Evaluasi manajemen obat :: Ketersediaan obat di UPTD Farmasi dan makanan Kota Depok setelah pelaksanaan otonomi daerah
PRAKASA, Agastya, Dr. Imono Argo Donatus, S.U.,Apt
2003 | Tesis | S2 Ilmu FarmasiPelaksanaan otonomi daerah membawa perubahan pada organisasi dan sistem pelayanan kesehatan di Kota Depok. Perubahan tersebut juga membawa dampak pada manajemen obat di UPTD Farmasi dan Makanan Kota Depok. Atas dasar itu, telah dilakukan penelitian yang bertujuan mengevaluasi: 1) kegiatan perencanaan obat; 2) kegiatan pengadaan obat; 3) kegiatan penyimpanan obat; 4) kegiatan distribusi obat; dan 5) ketersedian obat di UPTD Farmasi dan Makanan Kota Depok. Penelitian ini dilakukan dengan mengikuti rancangan deskriptif- evaluatif bersifat retrospektif dan prospektif menggunakan data sekunder yang diperoleh dari UPTD Farmasi dan Makanan Kota Depok untuk mengevaluasi manajemen obat dan ketersediaan obat di Kota Depok. Wawancara mendalam dilakukan dengan pihak-pihak yang terkait langsung dengan pengelolaan obat di Kota Depok untuk memperkuat analisis terhadap evaluasi manajemen obat dan ketersediaan obat di Kota Depok.
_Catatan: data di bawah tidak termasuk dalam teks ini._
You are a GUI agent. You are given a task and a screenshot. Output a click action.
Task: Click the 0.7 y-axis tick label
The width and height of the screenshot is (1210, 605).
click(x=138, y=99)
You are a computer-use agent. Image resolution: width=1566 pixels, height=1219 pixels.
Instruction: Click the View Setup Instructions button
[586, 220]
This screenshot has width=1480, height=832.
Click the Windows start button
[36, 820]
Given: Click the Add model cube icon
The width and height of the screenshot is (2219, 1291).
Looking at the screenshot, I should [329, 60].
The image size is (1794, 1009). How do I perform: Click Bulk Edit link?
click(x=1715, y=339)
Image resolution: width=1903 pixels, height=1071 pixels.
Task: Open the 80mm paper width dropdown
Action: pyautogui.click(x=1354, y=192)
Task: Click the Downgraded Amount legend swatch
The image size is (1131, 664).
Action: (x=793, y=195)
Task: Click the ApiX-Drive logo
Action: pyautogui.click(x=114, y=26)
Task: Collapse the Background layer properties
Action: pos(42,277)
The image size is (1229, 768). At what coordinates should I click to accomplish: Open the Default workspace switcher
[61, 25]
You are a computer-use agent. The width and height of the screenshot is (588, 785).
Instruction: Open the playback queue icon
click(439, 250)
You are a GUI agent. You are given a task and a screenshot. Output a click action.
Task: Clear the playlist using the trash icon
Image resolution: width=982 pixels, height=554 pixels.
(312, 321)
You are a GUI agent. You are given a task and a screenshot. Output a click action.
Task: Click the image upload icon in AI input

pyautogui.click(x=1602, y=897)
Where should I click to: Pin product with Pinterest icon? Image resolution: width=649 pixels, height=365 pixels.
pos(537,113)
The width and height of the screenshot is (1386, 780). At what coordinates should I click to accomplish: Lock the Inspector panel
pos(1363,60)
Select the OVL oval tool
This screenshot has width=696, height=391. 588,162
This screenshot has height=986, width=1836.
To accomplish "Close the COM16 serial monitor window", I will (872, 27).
Hasil penelitian menunjukkan bahwa: 1) perencanan telah dilaksanakan dengan cukup baik, karena persentase jumlah item obat yang sesuai dengan DOEN baik, jumlah item obat yang direncanakan dengan pemakaiannya sesuai, meskipun ketepatan perencanaannya rendah; 2) pengadaan telah dilaksanakan dengan baik, karena alokasi dana pengadaan obat telah sesuai dengan kebutuhan populasi dan obat yang dipesan selalu datang sesuai jadwal; 3) penyimpanan sudah cukup baik dilaksanakan, kecuali pada tata cara/metode penyimpanan tidak sesuai ketentuan, namun penyimpana n telah sesuai sistem FIFO/FEFO, persentase obat yang kadaluarsa sangat kecil, dan tidak ada obat yang rusak; 4) distribusi telah dilakukan dengan baik, karena ketepatan ditribusi baik, dan persentase penyimpangan jumlah obat yang didistribusikan kecil; 5) ketersediaan obat baik, karena persentase kesesuaian obat dengan pola penyakit diatas 100%, ketersediaan obat minimal sama dengan waktu tunggu, dan tidak ada kekosongan obat.
The implementation of decentralization carry out the change on Depok City’s health care organization and system. The change influences the drug management in Depok City’s UPTD Farmasi dan Makanan. Based on it, a study had performed to evaluate: 1) the drug planning; 2) the drug procurement; 3) the drug storage; 4) the drug distribution; and 5) the drug availability in Depok City’s UPTD Farmasi dan Makanan. This study was performed by a retrospective and prospective descriptiveevaluative design using the secondary data derived from Depok City’s UPTD Farmasi dan Makanan to evaluate drug management and availability in Depok City. People involved in drug management in Depok City were interviewed to strengthen the analysis on drug management and availability. The result showed that: 1) the planning has done well, because the percentage of drug items matched with the National List of Essential Drugs (DOEN) is high, the sum of planned drug items matched with it’s use, although the planning accuracy is low; 2) the procurement has done well, because the allocation of drug procurement budget matched to the population’s needs and the arrival of ordered drugs were always on time; 3) the storage has done good enough, except the storage method which was not proper with the definite method, but the storage has using the FIFO/FEFO system, expired drug percentage is very low, and there was no drug decay; 4) the distribution has done well, because the drug distribution has used the FIFO/FEFO system, distribution accuracy is good, and the sum of distributed drug deviation percentage is small; 5) the drug availability is good, because the percentage of drugs-disease pattern suitability was above 100%, the drug availability matched to the lead time, and drug’s stock out is not found.
Kata Kunci : Manajemen Obat, Ketersediaan Obat, UPTD, evaluation, drug management, drug availability.